Actress and playwright Anna Deavere Smith helps audiences recognize multiple perspectives of rioters in her plays Fires in the Mirror and Twilight: Los Angeles, 1992. In her session with Studs, Smith explains how conducting extensive interviews in the aftermath of the Rodney King and Crown Heights riots broadened her understanding and formed the basis of her plays.

In 1980, Studs interviewed Myra Alexander, an elderly Black woman talking about her experience with racism in Chicago. She talks about her views on Chicago segregation and her own story of the 1963 March on Washington. Through anecdotes — both funny and serious — she paints a vivid picture of the many forms racism takes in unexpected ways.

The “Queen of Gospel” Mahalia Jackson talked to Studs in 1963 about her experiences in the civil rights movement. In her interview, she guides us through her younger life in the South as a nanny for white children, and her time as a Black female musician in Chicago, centering the importance of pacifism in her organizing work.
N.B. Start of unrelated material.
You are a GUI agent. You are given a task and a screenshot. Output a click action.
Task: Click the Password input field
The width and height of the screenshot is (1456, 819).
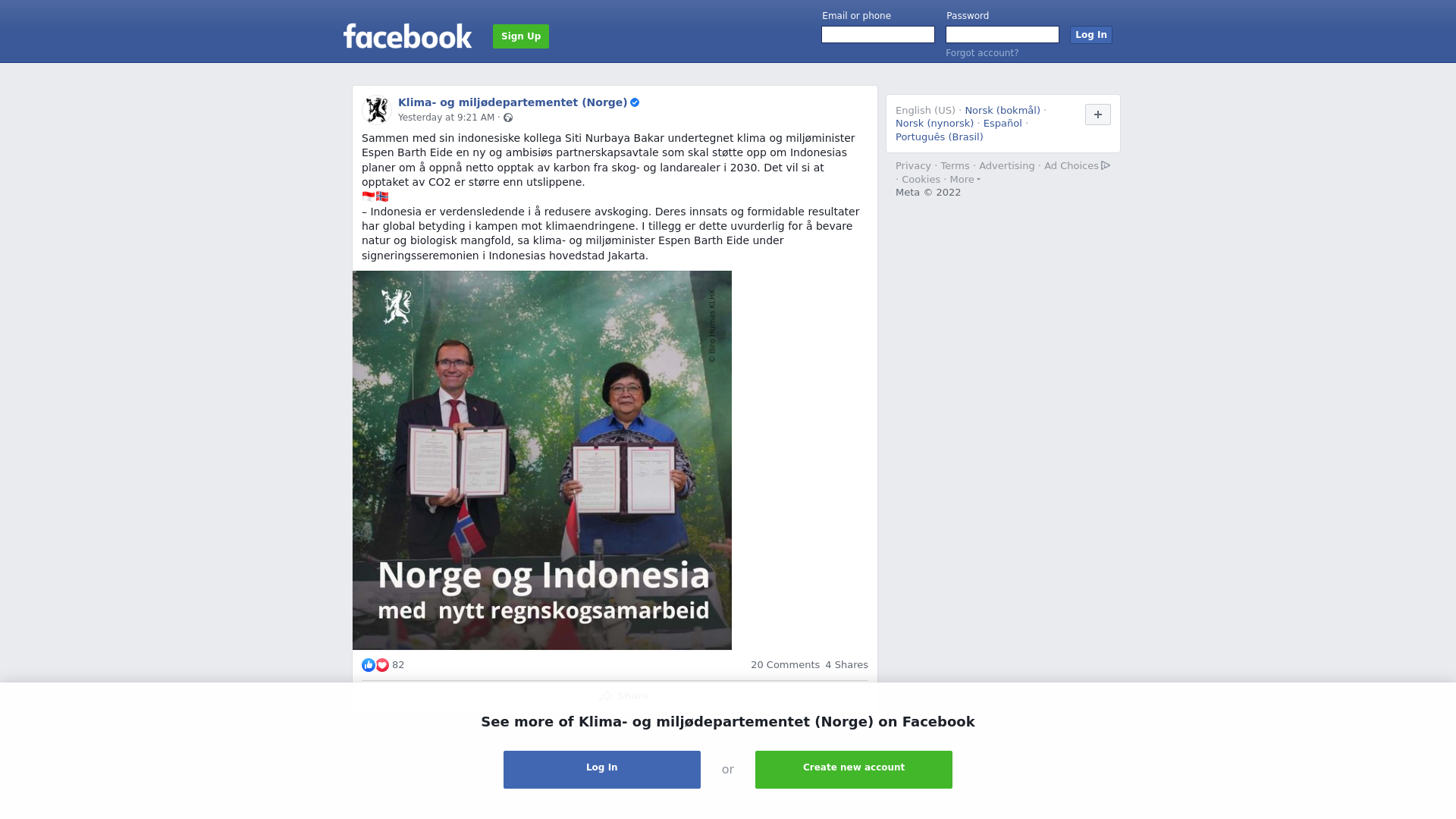[1003, 35]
While this program features men and women from the Student Non-Violent Coordinating Committee (SNCC), a student-led civil rights group, the women in this program tell Studs about their experiences protesting and registering voters across the south. They also speak of the power of song to build community and withstand hardships in the fight against racism.

Nancy Milio came to Studs’s studio in 1970 to promote her book about a women’s clinic she opened a year before the 1967 Detroit riots. Milio and Studs have a frank discussion of what true allyship can look like, and she shows how listening to community needs and stepping back from the spotlight can be a challenging but important step for allies committed to helping Black communities.

This 1974 Toni Morrison interview with Studs is filled with readings of passages from her book Sula and discussions of the book’s characters. The book traces the lives of two black women and the diverging choices they make. While this interview does not talk about protests or riots, Morrison’s demonstration of the rich complexity of her Black characters is a radical idea that is often overlooked.

“[They try to stop the marches] so many times, so many times…[we march] because we want freedom, and it’s right to do it,” one nameless woman said in Studs program presenting the reactions of the activists and locals in a 1965 Montgomery, Alabama protest. She exemplifies the many nameless women in the civil rights movement: protesting for what they believe in despite their hardships, without getting recognition. This program poignantly finds voices of locals for and against the marches, with some telling stories of how they put the march together and others dismissing the whole event by saying it is put on by outside agitators.

Four suburban white women came to Studs in 1965 to share how they took part in antiracist book clubs and civic community organizations. The interviews demonstrate the variety of ways that people — no matter where they come from — can help in the ongoing fight for racial justice.

Alfreda Duster, the daughter of early civil rights activist and journalist Ida B. Wells, talked with Studs in 1971 about her mother’s life. She describes how her mother’s journalism sparked outrage, riots, and protests across the country and tells stories of her courage as she took trains far and wide to cover riots and risked her job as a teacher to report on lynching.